__PROBLEM__
All of the data is to be copied without a single change.

══ MATERIAL PROVIDED ══

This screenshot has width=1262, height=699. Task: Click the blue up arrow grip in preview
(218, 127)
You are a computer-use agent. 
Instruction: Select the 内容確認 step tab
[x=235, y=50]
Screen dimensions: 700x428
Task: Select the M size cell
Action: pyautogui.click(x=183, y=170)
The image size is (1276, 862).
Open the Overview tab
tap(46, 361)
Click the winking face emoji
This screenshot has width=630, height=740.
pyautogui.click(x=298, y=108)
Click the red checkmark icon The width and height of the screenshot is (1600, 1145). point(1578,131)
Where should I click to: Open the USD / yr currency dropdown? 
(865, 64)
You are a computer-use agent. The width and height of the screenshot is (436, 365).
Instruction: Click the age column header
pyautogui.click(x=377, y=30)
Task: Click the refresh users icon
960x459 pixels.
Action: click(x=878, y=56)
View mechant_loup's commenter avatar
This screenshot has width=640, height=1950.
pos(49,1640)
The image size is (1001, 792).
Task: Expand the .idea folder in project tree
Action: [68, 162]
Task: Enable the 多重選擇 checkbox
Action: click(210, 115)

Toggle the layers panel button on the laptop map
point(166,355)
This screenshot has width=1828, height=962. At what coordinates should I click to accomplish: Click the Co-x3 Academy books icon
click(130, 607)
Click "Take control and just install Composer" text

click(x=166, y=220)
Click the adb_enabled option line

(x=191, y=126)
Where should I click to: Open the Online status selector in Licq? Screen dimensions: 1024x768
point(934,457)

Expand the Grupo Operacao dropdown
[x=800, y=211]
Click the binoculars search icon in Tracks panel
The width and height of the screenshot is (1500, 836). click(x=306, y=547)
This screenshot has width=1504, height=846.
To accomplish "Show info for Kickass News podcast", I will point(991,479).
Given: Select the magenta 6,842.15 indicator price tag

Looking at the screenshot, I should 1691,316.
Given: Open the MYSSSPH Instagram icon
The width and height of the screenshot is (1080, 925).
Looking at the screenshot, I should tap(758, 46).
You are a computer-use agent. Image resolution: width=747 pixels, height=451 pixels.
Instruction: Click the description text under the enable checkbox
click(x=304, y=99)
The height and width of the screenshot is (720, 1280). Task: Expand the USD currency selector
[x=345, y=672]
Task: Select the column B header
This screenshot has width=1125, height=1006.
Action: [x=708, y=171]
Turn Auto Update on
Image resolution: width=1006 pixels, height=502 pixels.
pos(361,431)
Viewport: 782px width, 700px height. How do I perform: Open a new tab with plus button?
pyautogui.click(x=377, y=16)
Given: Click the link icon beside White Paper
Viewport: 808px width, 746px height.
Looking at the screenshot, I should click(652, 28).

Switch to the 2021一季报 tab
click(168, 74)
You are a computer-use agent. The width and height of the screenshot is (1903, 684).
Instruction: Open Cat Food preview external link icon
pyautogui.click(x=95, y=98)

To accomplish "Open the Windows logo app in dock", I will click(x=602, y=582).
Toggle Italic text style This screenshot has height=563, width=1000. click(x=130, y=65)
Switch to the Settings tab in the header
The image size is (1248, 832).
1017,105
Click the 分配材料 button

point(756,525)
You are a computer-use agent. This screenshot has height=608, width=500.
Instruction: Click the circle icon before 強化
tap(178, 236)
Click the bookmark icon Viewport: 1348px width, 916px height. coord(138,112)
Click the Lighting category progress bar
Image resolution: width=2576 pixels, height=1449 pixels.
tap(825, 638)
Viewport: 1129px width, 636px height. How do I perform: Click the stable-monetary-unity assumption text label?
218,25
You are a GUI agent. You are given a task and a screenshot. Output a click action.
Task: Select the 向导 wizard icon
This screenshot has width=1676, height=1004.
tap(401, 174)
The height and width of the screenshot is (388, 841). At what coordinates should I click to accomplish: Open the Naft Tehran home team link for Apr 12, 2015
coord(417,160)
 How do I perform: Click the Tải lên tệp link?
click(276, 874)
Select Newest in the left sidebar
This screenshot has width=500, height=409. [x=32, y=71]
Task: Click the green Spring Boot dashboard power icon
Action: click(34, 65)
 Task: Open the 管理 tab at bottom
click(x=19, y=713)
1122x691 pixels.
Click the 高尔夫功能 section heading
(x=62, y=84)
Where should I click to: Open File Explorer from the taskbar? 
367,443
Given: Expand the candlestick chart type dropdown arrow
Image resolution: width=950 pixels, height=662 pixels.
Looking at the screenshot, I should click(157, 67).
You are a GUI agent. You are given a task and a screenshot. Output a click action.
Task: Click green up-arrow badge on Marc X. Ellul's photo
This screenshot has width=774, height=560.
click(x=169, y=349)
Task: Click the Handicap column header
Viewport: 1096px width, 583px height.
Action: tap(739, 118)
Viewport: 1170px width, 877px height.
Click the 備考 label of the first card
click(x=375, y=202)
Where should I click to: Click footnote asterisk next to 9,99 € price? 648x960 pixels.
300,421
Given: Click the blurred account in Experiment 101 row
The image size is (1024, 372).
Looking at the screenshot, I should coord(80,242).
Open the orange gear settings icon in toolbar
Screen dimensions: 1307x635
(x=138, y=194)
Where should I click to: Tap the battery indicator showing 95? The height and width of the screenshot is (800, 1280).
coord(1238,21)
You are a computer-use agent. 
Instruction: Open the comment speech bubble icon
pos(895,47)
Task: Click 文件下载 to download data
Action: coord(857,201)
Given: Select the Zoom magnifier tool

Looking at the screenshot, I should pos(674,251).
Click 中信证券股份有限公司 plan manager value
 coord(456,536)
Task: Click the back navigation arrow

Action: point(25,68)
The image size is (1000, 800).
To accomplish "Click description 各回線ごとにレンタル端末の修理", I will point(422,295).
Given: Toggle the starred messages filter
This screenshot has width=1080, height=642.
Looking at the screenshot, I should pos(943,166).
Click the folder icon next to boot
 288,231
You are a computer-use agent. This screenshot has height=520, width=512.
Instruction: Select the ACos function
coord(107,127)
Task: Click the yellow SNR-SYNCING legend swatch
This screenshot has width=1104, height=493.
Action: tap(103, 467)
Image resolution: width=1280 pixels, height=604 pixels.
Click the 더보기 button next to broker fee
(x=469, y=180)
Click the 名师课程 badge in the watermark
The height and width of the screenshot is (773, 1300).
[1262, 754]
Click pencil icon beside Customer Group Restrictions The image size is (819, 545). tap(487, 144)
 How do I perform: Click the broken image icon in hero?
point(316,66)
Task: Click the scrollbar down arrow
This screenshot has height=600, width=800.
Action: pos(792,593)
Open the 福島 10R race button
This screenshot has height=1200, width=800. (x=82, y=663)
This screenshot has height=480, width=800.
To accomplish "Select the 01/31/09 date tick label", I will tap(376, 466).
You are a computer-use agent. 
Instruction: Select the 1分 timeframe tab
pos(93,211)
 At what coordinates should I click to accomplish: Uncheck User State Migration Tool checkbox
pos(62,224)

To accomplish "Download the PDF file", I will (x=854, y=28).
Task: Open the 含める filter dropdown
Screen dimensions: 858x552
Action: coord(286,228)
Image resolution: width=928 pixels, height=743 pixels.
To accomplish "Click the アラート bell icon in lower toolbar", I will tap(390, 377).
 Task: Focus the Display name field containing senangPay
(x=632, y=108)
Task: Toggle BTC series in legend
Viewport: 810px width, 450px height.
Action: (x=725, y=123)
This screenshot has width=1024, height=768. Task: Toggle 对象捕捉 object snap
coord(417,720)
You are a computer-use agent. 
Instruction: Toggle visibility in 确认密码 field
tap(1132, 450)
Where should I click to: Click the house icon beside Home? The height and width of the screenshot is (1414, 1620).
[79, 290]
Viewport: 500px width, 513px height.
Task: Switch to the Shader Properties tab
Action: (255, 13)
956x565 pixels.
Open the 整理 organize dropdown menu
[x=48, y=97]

═══

__SOLUTION__
This screenshot has width=1262, height=699. Task: Click the blue up arrow grip in preview
(218, 127)
You are a computer-use agent. 
Instruction: Select the 内容確認 step tab
[x=235, y=50]
Screen dimensions: 700x428
Task: Select the M size cell
Action: pyautogui.click(x=183, y=170)
The image size is (1276, 862).
Open the Overview tab
tap(46, 361)
Click the winking face emoji
This screenshot has width=630, height=740.
pyautogui.click(x=298, y=108)
Click the red checkmark icon The width and height of the screenshot is (1600, 1145). point(1578,131)
Where should I click to: Open the USD / yr currency dropdown? 
(865, 64)
You are a computer-use agent. The width and height of the screenshot is (436, 365).
Instruction: Click the age column header
pyautogui.click(x=377, y=30)
Task: Click the refresh users icon
960x459 pixels.
Action: click(x=878, y=56)
View mechant_loup's commenter avatar
This screenshot has width=640, height=1950.
pos(49,1640)
The image size is (1001, 792).
Task: Expand the .idea folder in project tree
Action: [68, 162]
Task: Enable the 多重選擇 checkbox
Action: click(210, 115)

Toggle the layers panel button on the laptop map
point(166,355)
This screenshot has width=1828, height=962. At what coordinates should I click to accomplish: Click the Co-x3 Academy books icon
click(130, 607)
Click "Take control and just install Composer" text

click(x=166, y=220)
Click the adb_enabled option line

(x=191, y=126)
Where should I click to: Open the Online status selector in Licq? Screen dimensions: 1024x768
point(934,457)

Expand the Grupo Operacao dropdown
[x=800, y=211]
Click the binoculars search icon in Tracks panel
The width and height of the screenshot is (1500, 836). click(x=306, y=547)
This screenshot has width=1504, height=846.
To accomplish "Show info for Kickass News podcast", I will point(991,479).
Given: Select the magenta 6,842.15 indicator price tag

Looking at the screenshot, I should 1691,316.
Given: Open the MYSSSPH Instagram icon
The width and height of the screenshot is (1080, 925).
Looking at the screenshot, I should tap(758, 46).
You are a computer-use agent. Image resolution: width=747 pixels, height=451 pixels.
Instruction: Click the description text under the enable checkbox
click(x=304, y=99)
The height and width of the screenshot is (720, 1280). Task: Expand the USD currency selector
[x=345, y=672]
Task: Select the column B header
This screenshot has width=1125, height=1006.
Action: [x=708, y=171]
Turn Auto Update on
Image resolution: width=1006 pixels, height=502 pixels.
pos(361,431)
Viewport: 782px width, 700px height. How do I perform: Open a new tab with plus button?
pyautogui.click(x=377, y=16)
Given: Click the link icon beside White Paper
Viewport: 808px width, 746px height.
Looking at the screenshot, I should click(652, 28).

Switch to the 2021一季报 tab
click(168, 74)
You are a computer-use agent. The width and height of the screenshot is (1903, 684).
Instruction: Open Cat Food preview external link icon
pyautogui.click(x=95, y=98)

To accomplish "Open the Windows logo app in dock", I will click(x=602, y=582).
Toggle Italic text style This screenshot has height=563, width=1000. click(x=130, y=65)
Switch to the Settings tab in the header
The image size is (1248, 832).
1017,105
Click the 分配材料 button

point(756,525)
You are a computer-use agent. This screenshot has height=608, width=500.
Instruction: Click the circle icon before 強化
tap(178, 236)
Click the bookmark icon Viewport: 1348px width, 916px height. coord(138,112)
Click the Lighting category progress bar
Image resolution: width=2576 pixels, height=1449 pixels.
tap(825, 638)
Viewport: 1129px width, 636px height. How do I perform: Click the stable-monetary-unity assumption text label?
218,25
You are a GUI agent. You are given a task and a screenshot. Output a click action.
Task: Select the 向导 wizard icon
This screenshot has width=1676, height=1004.
tap(401, 174)
The height and width of the screenshot is (388, 841). At what coordinates should I click to accomplish: Open the Naft Tehran home team link for Apr 12, 2015
coord(417,160)
 How do I perform: Click the Tải lên tệp link?
click(276, 874)
Select Newest in the left sidebar
This screenshot has width=500, height=409. [x=32, y=71]
Task: Click the green Spring Boot dashboard power icon
Action: click(34, 65)
 Task: Open the 管理 tab at bottom
click(x=19, y=713)
1122x691 pixels.
Click the 高尔夫功能 section heading
(x=62, y=84)
Where should I click to: Open File Explorer from the taskbar? 
367,443
Given: Expand the candlestick chart type dropdown arrow
Image resolution: width=950 pixels, height=662 pixels.
Looking at the screenshot, I should click(157, 67).
You are a GUI agent. You are given a task and a screenshot. Output a click action.
Task: Click green up-arrow badge on Marc X. Ellul's photo
This screenshot has width=774, height=560.
click(x=169, y=349)
Task: Click the Handicap column header
Viewport: 1096px width, 583px height.
Action: tap(739, 118)
Viewport: 1170px width, 877px height.
Click the 備考 label of the first card
click(x=375, y=202)
Where should I click to: Click footnote asterisk next to 9,99 € price? 648x960 pixels.
300,421
Given: Click the blurred account in Experiment 101 row
The image size is (1024, 372).
Looking at the screenshot, I should coord(80,242).
Open the orange gear settings icon in toolbar
Screen dimensions: 1307x635
(x=138, y=194)
Where should I click to: Tap the battery indicator showing 95? The height and width of the screenshot is (800, 1280).
coord(1238,21)
You are a computer-use agent. 
Instruction: Open the comment speech bubble icon
pos(895,47)
Task: Click 文件下载 to download data
Action: coord(857,201)
Given: Select the Zoom magnifier tool

Looking at the screenshot, I should pos(674,251).
Click 中信证券股份有限公司 plan manager value
 coord(456,536)
Task: Click the back navigation arrow

Action: point(25,68)
The image size is (1000, 800).
To accomplish "Click description 各回線ごとにレンタル端末の修理", I will point(422,295).
Given: Toggle the starred messages filter
This screenshot has width=1080, height=642.
Looking at the screenshot, I should pos(943,166).
Click the folder icon next to boot
 288,231
You are a computer-use agent. This screenshot has height=520, width=512.
Instruction: Select the ACos function
coord(107,127)
Task: Click the yellow SNR-SYNCING legend swatch
This screenshot has width=1104, height=493.
Action: tap(103, 467)
Image resolution: width=1280 pixels, height=604 pixels.
Click the 더보기 button next to broker fee
(x=469, y=180)
Click the 名师课程 badge in the watermark
The height and width of the screenshot is (773, 1300).
[1262, 754]
Click pencil icon beside Customer Group Restrictions The image size is (819, 545). tap(487, 144)
 How do I perform: Click the broken image icon in hero?
point(316,66)
Task: Click the scrollbar down arrow
This screenshot has height=600, width=800.
Action: pos(792,593)
Open the 福島 10R race button
This screenshot has height=1200, width=800. (x=82, y=663)
This screenshot has height=480, width=800.
To accomplish "Select the 01/31/09 date tick label", I will tap(376, 466).
You are a computer-use agent. 
Instruction: Select the 1分 timeframe tab
pos(93,211)
 At what coordinates should I click to accomplish: Uncheck User State Migration Tool checkbox
pos(62,224)

To accomplish "Download the PDF file", I will (x=854, y=28).
Task: Open the 含める filter dropdown
Screen dimensions: 858x552
Action: coord(286,228)
Image resolution: width=928 pixels, height=743 pixels.
To accomplish "Click the アラート bell icon in lower toolbar", I will tap(390, 377).
 Task: Focus the Display name field containing senangPay
(x=632, y=108)
Task: Toggle BTC series in legend
Viewport: 810px width, 450px height.
Action: (x=725, y=123)
This screenshot has width=1024, height=768. Task: Toggle 对象捕捉 object snap
coord(417,720)
You are a computer-use agent. 
Instruction: Toggle visibility in 确认密码 field
tap(1132, 450)
Where should I click to: Click the house icon beside Home? The height and width of the screenshot is (1414, 1620).
[79, 290]
Viewport: 500px width, 513px height.
Task: Switch to the Shader Properties tab
Action: (255, 13)
956x565 pixels.
Open the 整理 organize dropdown menu
[x=48, y=97]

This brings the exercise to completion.